[Start of Provided material]

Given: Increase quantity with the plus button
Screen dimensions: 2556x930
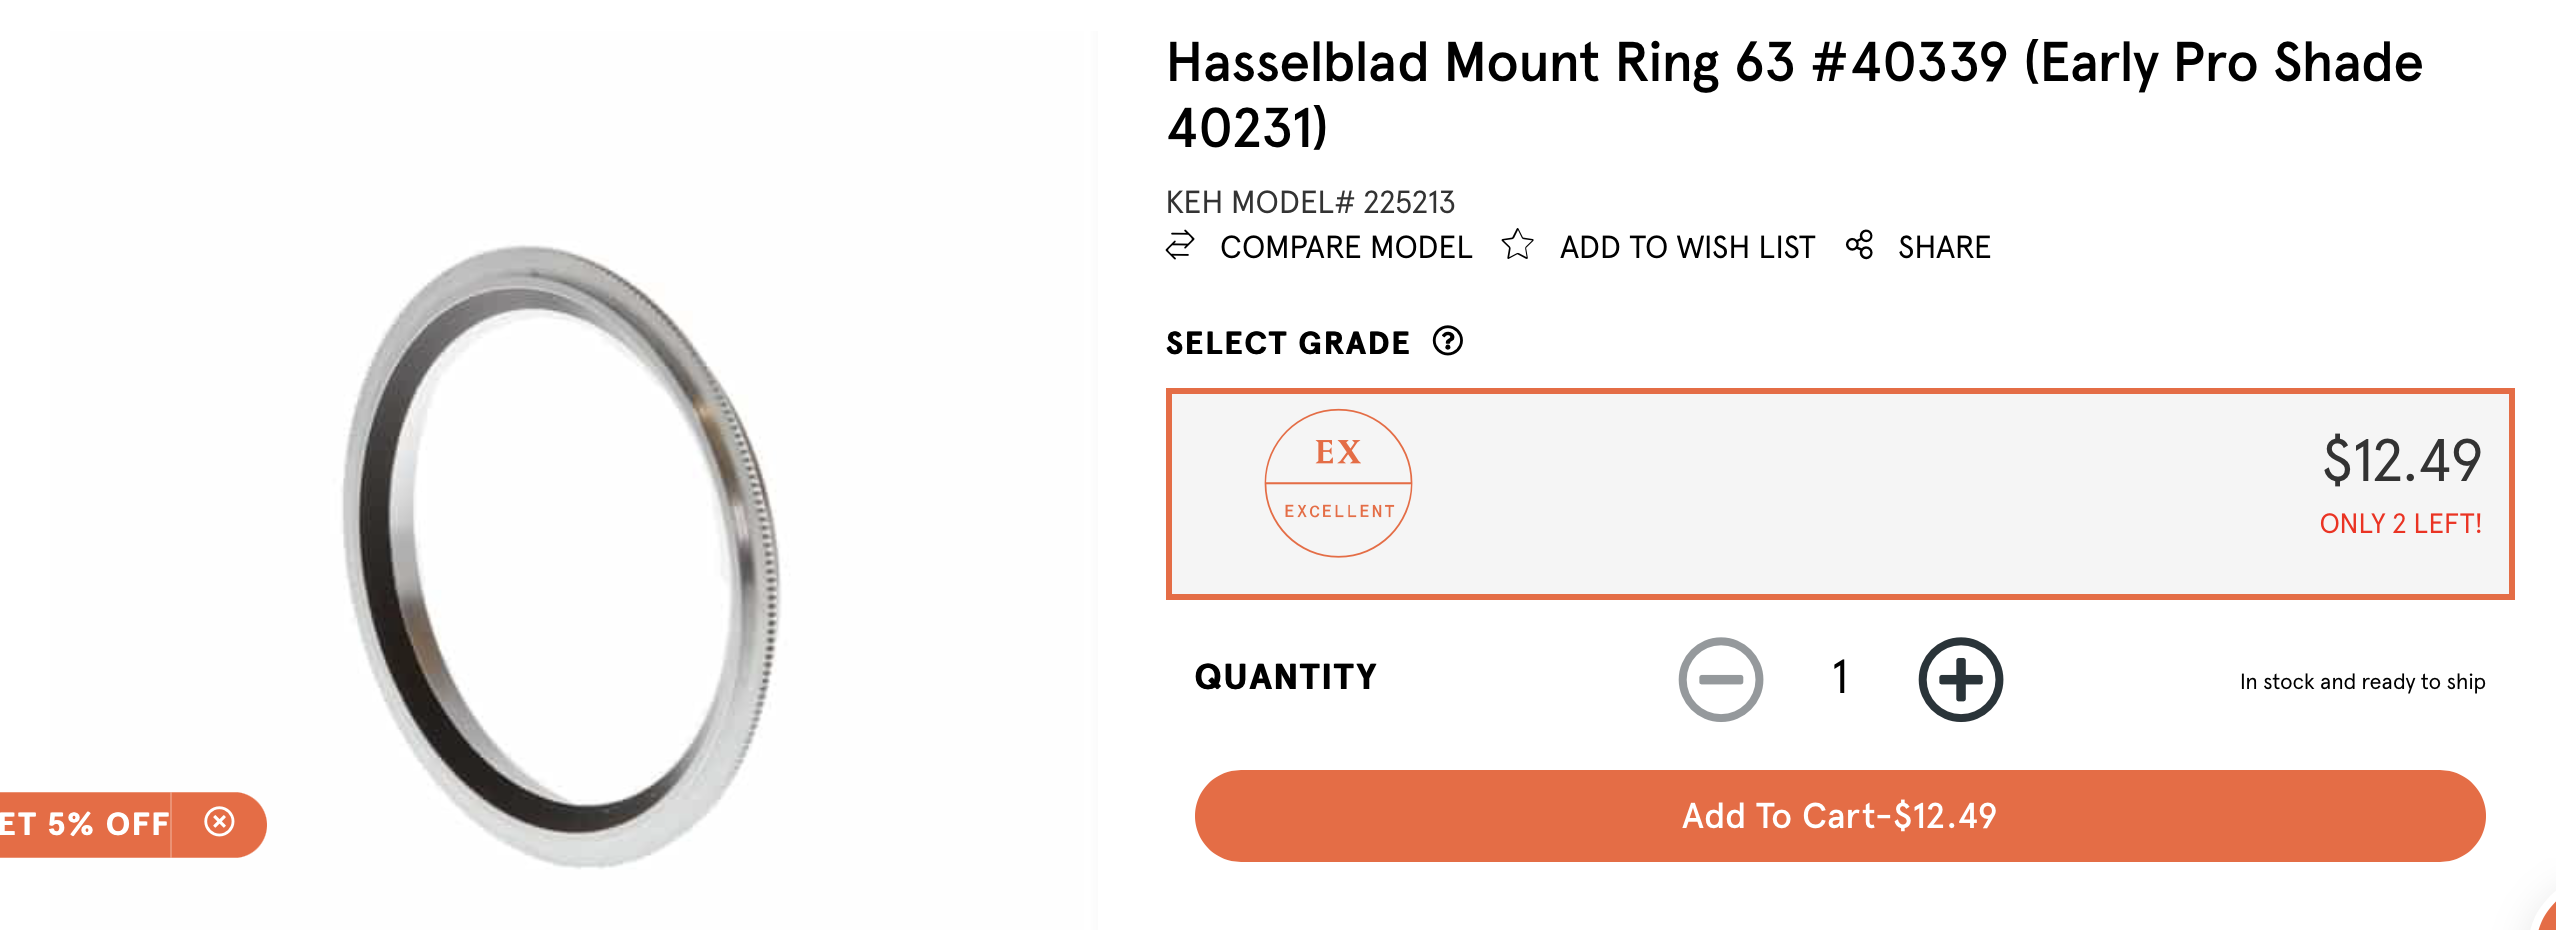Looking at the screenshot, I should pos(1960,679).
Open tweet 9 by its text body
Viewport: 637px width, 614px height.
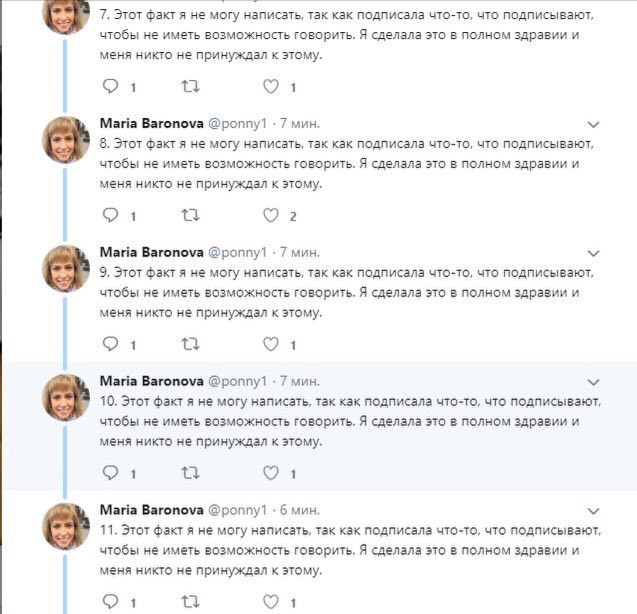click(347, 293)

[End of Provided material]

Copy the lines of every item above word for word, leaving out the pictures.

Given: Increase quantity with the plus button
Screen dimensions: 2556x930
Looking at the screenshot, I should pos(1960,679).
Open tweet 9 by its text body
Viewport: 637px width, 614px height.
click(347, 293)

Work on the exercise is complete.